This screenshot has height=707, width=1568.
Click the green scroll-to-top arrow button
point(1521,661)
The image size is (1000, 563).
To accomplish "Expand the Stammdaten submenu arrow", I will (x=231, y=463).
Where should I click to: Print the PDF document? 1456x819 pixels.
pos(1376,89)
-*-
Exercise aim:
Can you repeat all the rows above with "arrow" changed to "icon" wherever it occurs, leaving every other word untouched?

Reply:
This screenshot has height=707, width=1568.
Click the green scroll-to-top icon button
point(1521,661)
The image size is (1000, 563).
To accomplish "Expand the Stammdaten submenu icon", I will (x=231, y=463).
Where should I click to: Print the PDF document? 1456x819 pixels.
pos(1376,89)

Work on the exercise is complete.